José Javier Villalba Alameda
Interesante, extenso y profundo análisis. El marxismo en efecto no desarrolló una ética porque llevaba enquistada en su seno la culpa judía y la compasión y escatología cristiana.
ResponderEliminarEfectivamente Utopía es una señora de noble frente pero de manos ensangrentadas. Y el comunitarismo o el comunismo suele imponerse a costa de la libertad individual y los derechos personales, derivando además en ruina económica porque, como supo en genial Kant el hombre no puede ser sino insolidariamente solidario o al verres. El Estado puede distribuir y corregir, limitar la avaricia de los ricos, pero no puede crear riqueza. Son los emprendedores los que lo crean y es la mirada del amo la que engorda a la yegua.
Y es que, tras la revolución, se sacrifica a una sociedad armónica futura, definitiva, utópica, prometida por el profeta Jesús, Mahoma o Lenin, la alegría y la libertad de los hombres presentes, varones y mujeres.
Me ha extrañado que no cites a Albert Camus. En *El hombre rebelde* explica muy bien como el marxismo tiene raíces judeocristianas yt como deriva en nihilismo destructivo y criminal y por qué razón histórica. Camus propone una rebeldía con limites humanistas y libertarios, reformista, artística y creadora.

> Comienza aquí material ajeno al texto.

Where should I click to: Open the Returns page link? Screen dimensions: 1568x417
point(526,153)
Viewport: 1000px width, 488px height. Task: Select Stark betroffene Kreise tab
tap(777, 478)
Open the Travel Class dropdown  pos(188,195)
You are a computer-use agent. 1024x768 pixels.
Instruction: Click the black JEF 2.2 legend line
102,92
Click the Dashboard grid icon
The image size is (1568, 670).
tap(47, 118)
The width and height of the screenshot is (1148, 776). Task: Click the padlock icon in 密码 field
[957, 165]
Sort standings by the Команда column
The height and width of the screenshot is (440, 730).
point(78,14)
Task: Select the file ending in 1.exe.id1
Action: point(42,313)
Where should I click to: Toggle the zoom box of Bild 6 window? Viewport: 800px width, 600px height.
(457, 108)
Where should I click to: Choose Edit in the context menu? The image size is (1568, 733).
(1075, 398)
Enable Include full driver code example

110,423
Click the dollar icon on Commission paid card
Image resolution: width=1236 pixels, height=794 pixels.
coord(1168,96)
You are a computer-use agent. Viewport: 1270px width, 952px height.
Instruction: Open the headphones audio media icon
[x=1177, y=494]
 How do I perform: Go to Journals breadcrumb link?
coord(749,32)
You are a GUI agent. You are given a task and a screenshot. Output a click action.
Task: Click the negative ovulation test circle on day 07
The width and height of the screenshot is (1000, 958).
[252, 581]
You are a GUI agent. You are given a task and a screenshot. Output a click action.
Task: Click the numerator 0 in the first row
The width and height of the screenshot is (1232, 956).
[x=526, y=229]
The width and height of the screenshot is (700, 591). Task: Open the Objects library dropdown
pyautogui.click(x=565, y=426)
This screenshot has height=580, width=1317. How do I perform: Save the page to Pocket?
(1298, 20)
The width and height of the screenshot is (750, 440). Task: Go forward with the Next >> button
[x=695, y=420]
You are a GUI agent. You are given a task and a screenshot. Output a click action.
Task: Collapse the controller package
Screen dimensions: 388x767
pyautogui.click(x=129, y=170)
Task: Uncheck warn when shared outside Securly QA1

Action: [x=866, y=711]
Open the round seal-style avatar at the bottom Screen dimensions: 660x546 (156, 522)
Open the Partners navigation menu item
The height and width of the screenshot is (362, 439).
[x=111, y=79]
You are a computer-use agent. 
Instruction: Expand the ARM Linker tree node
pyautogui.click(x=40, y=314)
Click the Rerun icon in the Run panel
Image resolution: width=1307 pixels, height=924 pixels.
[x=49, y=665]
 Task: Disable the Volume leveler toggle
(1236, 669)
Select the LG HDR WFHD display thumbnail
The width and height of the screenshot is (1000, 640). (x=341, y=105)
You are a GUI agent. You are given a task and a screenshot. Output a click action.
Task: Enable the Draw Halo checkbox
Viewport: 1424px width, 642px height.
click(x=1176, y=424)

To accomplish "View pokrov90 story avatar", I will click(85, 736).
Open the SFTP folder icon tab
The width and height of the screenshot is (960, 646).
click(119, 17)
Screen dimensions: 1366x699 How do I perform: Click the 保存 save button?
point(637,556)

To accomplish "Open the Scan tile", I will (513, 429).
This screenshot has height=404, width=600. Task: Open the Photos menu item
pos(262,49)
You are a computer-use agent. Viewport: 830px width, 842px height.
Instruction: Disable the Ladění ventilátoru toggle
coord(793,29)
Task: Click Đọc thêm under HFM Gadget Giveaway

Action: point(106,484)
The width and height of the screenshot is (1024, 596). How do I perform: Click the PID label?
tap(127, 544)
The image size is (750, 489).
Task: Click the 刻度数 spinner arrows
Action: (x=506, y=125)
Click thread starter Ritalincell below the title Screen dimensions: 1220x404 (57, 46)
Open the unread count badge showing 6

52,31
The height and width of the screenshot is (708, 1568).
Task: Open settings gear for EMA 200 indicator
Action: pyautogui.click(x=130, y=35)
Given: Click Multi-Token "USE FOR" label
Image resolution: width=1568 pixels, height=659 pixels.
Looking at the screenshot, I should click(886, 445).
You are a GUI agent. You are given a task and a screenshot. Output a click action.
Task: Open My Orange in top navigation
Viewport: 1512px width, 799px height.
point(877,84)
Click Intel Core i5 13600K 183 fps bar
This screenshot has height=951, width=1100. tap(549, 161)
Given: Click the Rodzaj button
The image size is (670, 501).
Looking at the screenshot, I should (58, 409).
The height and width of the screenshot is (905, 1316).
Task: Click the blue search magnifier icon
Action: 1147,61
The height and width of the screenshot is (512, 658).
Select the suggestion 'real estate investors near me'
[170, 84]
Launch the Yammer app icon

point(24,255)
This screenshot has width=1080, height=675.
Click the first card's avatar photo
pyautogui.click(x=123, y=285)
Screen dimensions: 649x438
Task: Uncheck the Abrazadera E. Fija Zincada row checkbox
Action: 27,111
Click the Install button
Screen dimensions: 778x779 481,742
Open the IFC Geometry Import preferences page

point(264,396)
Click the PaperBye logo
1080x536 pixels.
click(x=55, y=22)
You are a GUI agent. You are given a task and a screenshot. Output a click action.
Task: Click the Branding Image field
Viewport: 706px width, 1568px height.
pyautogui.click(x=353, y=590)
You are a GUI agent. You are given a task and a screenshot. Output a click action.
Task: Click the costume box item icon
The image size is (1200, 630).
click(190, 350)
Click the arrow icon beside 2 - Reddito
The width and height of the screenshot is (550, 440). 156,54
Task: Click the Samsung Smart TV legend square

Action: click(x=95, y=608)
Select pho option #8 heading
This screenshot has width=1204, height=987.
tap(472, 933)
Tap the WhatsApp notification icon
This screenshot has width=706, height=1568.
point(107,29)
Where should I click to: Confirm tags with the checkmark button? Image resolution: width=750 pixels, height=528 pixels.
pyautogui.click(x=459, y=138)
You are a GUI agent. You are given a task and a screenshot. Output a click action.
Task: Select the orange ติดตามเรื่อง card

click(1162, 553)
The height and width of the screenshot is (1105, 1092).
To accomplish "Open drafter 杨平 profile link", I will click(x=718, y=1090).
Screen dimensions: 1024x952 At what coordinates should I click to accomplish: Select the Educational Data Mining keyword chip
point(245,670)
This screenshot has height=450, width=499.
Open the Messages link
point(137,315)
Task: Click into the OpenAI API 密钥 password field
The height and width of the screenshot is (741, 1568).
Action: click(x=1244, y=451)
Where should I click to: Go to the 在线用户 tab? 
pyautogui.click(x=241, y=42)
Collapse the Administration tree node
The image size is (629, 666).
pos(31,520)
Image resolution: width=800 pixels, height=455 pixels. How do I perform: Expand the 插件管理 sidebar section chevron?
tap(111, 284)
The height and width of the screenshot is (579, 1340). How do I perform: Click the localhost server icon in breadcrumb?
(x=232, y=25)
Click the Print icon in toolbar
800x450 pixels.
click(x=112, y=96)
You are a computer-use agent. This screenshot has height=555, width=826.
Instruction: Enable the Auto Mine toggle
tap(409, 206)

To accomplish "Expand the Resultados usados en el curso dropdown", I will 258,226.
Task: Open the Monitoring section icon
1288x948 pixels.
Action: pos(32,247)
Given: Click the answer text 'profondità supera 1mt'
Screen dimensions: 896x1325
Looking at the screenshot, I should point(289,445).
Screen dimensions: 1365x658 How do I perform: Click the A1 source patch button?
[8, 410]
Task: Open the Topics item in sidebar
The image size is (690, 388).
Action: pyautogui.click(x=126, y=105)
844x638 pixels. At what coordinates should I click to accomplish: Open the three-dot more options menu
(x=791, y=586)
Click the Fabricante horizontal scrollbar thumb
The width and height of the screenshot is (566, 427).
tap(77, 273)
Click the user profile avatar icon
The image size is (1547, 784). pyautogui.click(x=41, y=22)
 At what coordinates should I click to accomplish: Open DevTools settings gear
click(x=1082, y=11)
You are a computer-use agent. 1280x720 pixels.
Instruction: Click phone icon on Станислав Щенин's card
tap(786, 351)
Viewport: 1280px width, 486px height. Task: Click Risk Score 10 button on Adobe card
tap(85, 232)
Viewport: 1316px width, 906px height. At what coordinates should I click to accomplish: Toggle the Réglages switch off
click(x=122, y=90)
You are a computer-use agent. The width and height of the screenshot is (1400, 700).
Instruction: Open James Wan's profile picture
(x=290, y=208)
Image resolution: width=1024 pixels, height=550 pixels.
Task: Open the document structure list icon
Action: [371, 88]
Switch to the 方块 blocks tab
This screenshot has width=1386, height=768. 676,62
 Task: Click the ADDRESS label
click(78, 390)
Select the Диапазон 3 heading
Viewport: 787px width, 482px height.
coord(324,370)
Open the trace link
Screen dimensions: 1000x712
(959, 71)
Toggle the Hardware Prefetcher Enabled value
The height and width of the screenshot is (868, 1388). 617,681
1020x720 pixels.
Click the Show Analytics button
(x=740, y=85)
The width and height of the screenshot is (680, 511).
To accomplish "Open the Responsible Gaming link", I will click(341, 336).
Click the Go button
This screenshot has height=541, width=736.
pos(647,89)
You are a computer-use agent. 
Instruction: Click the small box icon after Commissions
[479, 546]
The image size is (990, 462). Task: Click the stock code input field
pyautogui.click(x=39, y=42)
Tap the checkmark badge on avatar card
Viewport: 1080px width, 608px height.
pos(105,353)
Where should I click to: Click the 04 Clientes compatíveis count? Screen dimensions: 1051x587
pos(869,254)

Por cierto, es posible un milenarismo no materialista, el que muy original y surrealistamente desarrolló Juan Larrea, recuperando el quiliasmo cristiano a favor de una utopía espiritualista y humanista, la Edad del Espíritu (cuyo símbolo es la paloma picassiana), idea presente también en la filosofía de Eugenio Trías...
Saludos
Sí lo he citado: "Dice Albert Camus en El hombre rebelde, que Marx mezcló en su doctrina el método crítico más válido con el mesianismo utópico más discutible, y que el primero se encontró cada vez más separado de los hechos en la medida en que quiso ser fiel a la profecía". Más que una mezcla a mí se me figura como un gran fruto carnoso con una semillita en el centro. La inmensa mayoría de la obra de Marx, dedicada a la economía política, recubre, envuelve "científicamente" el relato mesiánico, que es el fundamento, el núcleo.